_PROBLEM TO WORK ON_
Only the last stretch of the records is wanted: restate word for word the line with "pitch tuner (55, 1858)" and every line after it.

_DATA TO USE_
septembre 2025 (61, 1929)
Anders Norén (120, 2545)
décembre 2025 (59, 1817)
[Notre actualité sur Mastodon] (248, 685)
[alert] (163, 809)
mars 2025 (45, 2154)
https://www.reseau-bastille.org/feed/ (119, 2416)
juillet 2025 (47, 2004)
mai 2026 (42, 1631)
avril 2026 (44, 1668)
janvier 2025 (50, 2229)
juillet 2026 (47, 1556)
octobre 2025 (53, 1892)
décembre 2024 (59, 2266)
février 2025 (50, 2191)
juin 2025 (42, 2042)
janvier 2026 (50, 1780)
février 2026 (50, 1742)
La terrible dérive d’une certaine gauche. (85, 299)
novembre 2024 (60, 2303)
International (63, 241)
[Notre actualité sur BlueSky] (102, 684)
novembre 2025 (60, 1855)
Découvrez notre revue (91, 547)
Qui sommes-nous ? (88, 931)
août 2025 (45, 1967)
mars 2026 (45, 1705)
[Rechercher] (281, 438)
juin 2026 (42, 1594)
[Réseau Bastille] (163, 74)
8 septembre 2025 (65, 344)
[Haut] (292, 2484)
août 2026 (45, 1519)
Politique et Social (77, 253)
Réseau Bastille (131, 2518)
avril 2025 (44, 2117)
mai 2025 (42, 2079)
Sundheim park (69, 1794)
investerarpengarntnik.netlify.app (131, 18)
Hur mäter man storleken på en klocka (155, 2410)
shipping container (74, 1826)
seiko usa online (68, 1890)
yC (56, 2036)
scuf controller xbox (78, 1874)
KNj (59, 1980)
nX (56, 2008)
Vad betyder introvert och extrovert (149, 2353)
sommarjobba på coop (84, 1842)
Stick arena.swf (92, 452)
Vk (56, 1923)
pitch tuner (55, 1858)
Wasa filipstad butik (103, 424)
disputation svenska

_RESULT OF THIS TASK_
pitch tuner (55, 1858)
Wasa filipstad butik (103, 424)
disputation svenska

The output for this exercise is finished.